Key Takeaways

Contents

Key Takeaways 1

What Is It? 1

How Does Hydrogen Propulsion Work? 2

Role in the Energy Transition. 2

Technical Challenges 4

Global Progress 4

Progress in the United States 5

Key Policy Issues 6

Looking Forward. 7

Endnotes 7

What Is It?

Hydrogen can be used in a fuel cell as a power source in aircraft by combustion in a modified jet engine. It can also be used to create synthetic fuels, which are discussed separately in this series.^[1] The high energy density of hydrogen—roughly 2.5 times higher than that of jet fuel—and potential for zero CO₂ emissions make it an attractive alternative to conventional jet fuel. However, to make hydrogen a viable fuel to decarbonize aviation, the industry will require radical new aircraft designs and a scaled-up supply of low-carbon hydrogen.^[2]

How Does Hydrogen Propulsion Work?

In a gas turbine engine, ambient air is drawn into the engine, where a compressor raises the pressure and feeds the air into the combustion chamber. Fuel is then injected into the combustion chamber, mixed with the high-pressure air, and burned. The resulting hot high-pressure air is what generates thrust.^[3] Unlike rocket engines, which carry their own oxygen, jet engines pull oxygen from the surrounding air.
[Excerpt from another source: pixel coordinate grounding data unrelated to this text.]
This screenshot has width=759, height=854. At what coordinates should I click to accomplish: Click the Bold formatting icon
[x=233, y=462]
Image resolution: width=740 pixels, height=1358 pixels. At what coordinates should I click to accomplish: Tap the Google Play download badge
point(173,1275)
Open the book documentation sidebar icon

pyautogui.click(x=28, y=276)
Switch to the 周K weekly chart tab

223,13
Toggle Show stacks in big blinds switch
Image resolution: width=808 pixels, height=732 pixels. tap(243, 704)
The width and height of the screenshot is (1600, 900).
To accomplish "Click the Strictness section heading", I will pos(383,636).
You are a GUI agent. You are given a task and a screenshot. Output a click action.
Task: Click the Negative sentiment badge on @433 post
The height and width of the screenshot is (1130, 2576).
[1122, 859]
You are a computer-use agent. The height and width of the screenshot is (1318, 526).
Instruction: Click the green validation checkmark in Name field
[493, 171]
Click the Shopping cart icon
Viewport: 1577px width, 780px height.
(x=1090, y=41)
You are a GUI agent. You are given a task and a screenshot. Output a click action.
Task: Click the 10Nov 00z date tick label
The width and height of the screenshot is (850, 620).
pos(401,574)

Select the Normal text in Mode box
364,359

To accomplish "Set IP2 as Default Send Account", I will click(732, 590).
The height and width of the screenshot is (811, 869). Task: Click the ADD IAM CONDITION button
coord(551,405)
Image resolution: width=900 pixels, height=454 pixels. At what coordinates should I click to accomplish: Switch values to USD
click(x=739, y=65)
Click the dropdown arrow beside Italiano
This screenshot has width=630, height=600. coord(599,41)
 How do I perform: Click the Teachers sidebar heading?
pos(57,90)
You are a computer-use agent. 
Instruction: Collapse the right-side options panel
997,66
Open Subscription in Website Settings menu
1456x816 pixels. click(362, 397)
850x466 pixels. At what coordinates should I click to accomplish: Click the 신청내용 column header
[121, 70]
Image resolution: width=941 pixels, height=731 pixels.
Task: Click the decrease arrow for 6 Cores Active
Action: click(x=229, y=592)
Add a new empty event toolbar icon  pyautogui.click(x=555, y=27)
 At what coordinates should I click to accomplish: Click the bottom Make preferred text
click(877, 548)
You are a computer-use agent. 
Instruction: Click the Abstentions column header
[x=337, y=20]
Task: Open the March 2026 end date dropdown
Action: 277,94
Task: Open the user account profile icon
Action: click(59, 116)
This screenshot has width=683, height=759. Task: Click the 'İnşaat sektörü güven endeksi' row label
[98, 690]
With certain modifications, jet fuel-burning gas turbine engines can combust hydrogen in place of conventional jet fuel. Hydrogen emits no CO₂ emission during combustion, but overall emission will depend on how the hydrogen is produced—and nitrogen oxide (NO_x) emissions are still a concern.^[4]

Figure 1: Diagram of a typical gas turbine jet engine^[5]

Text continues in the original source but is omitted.